## [Input records]
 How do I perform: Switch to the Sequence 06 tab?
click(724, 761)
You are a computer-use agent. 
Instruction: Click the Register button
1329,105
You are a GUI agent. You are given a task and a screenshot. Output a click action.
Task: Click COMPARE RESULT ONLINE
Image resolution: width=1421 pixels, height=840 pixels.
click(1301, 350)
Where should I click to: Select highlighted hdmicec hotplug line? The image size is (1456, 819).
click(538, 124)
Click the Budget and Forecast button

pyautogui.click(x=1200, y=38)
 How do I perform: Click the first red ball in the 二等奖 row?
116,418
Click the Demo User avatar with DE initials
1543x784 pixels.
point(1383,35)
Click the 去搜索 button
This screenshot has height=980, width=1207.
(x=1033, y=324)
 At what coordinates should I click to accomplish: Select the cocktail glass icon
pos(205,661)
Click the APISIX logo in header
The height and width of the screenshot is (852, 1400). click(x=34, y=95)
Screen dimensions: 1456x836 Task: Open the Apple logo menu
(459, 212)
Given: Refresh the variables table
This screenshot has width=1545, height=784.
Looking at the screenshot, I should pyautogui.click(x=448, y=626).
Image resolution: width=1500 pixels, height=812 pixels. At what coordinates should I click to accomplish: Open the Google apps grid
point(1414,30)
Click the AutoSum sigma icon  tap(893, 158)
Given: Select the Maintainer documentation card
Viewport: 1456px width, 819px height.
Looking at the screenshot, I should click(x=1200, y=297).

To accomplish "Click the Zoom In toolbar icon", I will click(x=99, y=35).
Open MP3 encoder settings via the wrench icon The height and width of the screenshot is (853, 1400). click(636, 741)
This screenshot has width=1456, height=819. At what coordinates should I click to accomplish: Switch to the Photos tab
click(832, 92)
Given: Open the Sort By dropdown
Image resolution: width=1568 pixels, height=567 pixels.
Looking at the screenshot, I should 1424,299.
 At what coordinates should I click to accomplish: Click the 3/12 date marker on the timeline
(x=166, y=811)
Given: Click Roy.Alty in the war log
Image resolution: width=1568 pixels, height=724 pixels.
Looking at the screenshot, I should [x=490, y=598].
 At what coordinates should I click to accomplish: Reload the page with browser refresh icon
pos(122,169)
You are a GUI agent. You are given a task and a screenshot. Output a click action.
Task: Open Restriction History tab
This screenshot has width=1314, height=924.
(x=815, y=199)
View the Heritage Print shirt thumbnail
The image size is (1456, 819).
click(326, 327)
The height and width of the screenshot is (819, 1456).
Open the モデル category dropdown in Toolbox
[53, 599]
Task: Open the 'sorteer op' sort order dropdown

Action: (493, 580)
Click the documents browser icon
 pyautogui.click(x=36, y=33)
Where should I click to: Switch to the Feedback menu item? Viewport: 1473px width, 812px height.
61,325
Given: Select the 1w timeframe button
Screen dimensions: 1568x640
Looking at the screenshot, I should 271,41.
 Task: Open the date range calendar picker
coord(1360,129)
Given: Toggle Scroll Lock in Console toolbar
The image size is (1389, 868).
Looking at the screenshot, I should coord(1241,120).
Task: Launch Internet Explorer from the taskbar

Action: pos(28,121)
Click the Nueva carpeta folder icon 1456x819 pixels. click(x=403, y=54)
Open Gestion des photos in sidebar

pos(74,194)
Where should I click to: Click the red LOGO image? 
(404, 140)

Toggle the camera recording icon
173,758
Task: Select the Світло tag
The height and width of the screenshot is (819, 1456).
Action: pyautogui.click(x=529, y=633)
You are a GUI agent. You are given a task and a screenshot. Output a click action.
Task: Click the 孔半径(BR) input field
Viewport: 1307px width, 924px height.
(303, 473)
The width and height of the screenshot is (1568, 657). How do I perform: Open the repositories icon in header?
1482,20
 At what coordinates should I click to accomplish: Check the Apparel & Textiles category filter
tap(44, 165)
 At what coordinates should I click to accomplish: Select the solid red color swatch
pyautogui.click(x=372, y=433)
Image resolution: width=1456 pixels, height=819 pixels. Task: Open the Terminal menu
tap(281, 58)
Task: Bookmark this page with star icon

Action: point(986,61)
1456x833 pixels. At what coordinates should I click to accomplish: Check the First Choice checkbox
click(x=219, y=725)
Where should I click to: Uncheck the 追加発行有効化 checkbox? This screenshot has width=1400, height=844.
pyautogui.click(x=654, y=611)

## [Work to complete]
Please output the full listing one more time, exactly.

## [Response to the exercise]
 How do I perform: Switch to the Sequence 06 tab?
click(724, 761)
You are a computer-use agent. 
Instruction: Click the Register button
1329,105
You are a GUI agent. You are given a task and a screenshot. Output a click action.
Task: Click COMPARE RESULT ONLINE
Image resolution: width=1421 pixels, height=840 pixels.
click(1301, 350)
Where should I click to: Select highlighted hdmicec hotplug line? The image size is (1456, 819).
click(538, 124)
Click the Budget and Forecast button

pyautogui.click(x=1200, y=38)
 How do I perform: Click the first red ball in the 二等奖 row?
116,418
Click the Demo User avatar with DE initials
1543x784 pixels.
point(1383,35)
Click the 去搜索 button
This screenshot has height=980, width=1207.
(x=1033, y=324)
 At what coordinates should I click to accomplish: Select the cocktail glass icon
pos(205,661)
Click the APISIX logo in header
The height and width of the screenshot is (852, 1400). click(x=34, y=95)
Screen dimensions: 1456x836 Task: Open the Apple logo menu
(459, 212)
Given: Refresh the variables table
This screenshot has width=1545, height=784.
Looking at the screenshot, I should pyautogui.click(x=448, y=626).
Image resolution: width=1500 pixels, height=812 pixels. At what coordinates should I click to accomplish: Open the Google apps grid
point(1414,30)
Click the AutoSum sigma icon  tap(893, 158)
Given: Select the Maintainer documentation card
Viewport: 1456px width, 819px height.
Looking at the screenshot, I should click(x=1200, y=297).

To accomplish "Click the Zoom In toolbar icon", I will click(x=99, y=35).
Open MP3 encoder settings via the wrench icon The height and width of the screenshot is (853, 1400). click(636, 741)
This screenshot has width=1456, height=819. At what coordinates should I click to accomplish: Switch to the Photos tab
click(832, 92)
Given: Open the Sort By dropdown
Image resolution: width=1568 pixels, height=567 pixels.
Looking at the screenshot, I should 1424,299.
 At what coordinates should I click to accomplish: Click the 3/12 date marker on the timeline
(x=166, y=811)
Given: Click Roy.Alty in the war log
Image resolution: width=1568 pixels, height=724 pixels.
Looking at the screenshot, I should [x=490, y=598].
 At what coordinates should I click to accomplish: Reload the page with browser refresh icon
pos(122,169)
You are a GUI agent. You are given a task and a screenshot. Output a click action.
Task: Open Restriction History tab
This screenshot has width=1314, height=924.
(x=815, y=199)
View the Heritage Print shirt thumbnail
The image size is (1456, 819).
click(326, 327)
The height and width of the screenshot is (819, 1456).
Open the モデル category dropdown in Toolbox
[53, 599]
Task: Open the 'sorteer op' sort order dropdown

Action: (493, 580)
Click the documents browser icon
 pyautogui.click(x=36, y=33)
Where should I click to: Switch to the Feedback menu item? Viewport: 1473px width, 812px height.
61,325
Given: Select the 1w timeframe button
Screen dimensions: 1568x640
Looking at the screenshot, I should 271,41.
 Task: Open the date range calendar picker
coord(1360,129)
Given: Toggle Scroll Lock in Console toolbar
The image size is (1389, 868).
Looking at the screenshot, I should coord(1241,120).
Task: Launch Internet Explorer from the taskbar

Action: pos(28,121)
Click the Nueva carpeta folder icon 1456x819 pixels. click(x=403, y=54)
Open Gestion des photos in sidebar

pos(74,194)
Where should I click to: Click the red LOGO image? 
(404, 140)

Toggle the camera recording icon
173,758
Task: Select the Світло tag
The height and width of the screenshot is (819, 1456).
Action: pyautogui.click(x=529, y=633)
You are a GUI agent. You are given a task and a screenshot. Output a click action.
Task: Click the 孔半径(BR) input field
Viewport: 1307px width, 924px height.
(303, 473)
The width and height of the screenshot is (1568, 657). How do I perform: Open the repositories icon in header?
1482,20
 At what coordinates should I click to accomplish: Check the Apparel & Textiles category filter
tap(44, 165)
 At what coordinates should I click to accomplish: Select the solid red color swatch
pyautogui.click(x=372, y=433)
Image resolution: width=1456 pixels, height=819 pixels. Task: Open the Terminal menu
tap(281, 58)
Task: Bookmark this page with star icon

Action: point(986,61)
1456x833 pixels. At what coordinates should I click to accomplish: Check the First Choice checkbox
click(x=219, y=725)
Where should I click to: Uncheck the 追加発行有効化 checkbox? This screenshot has width=1400, height=844.
pyautogui.click(x=654, y=611)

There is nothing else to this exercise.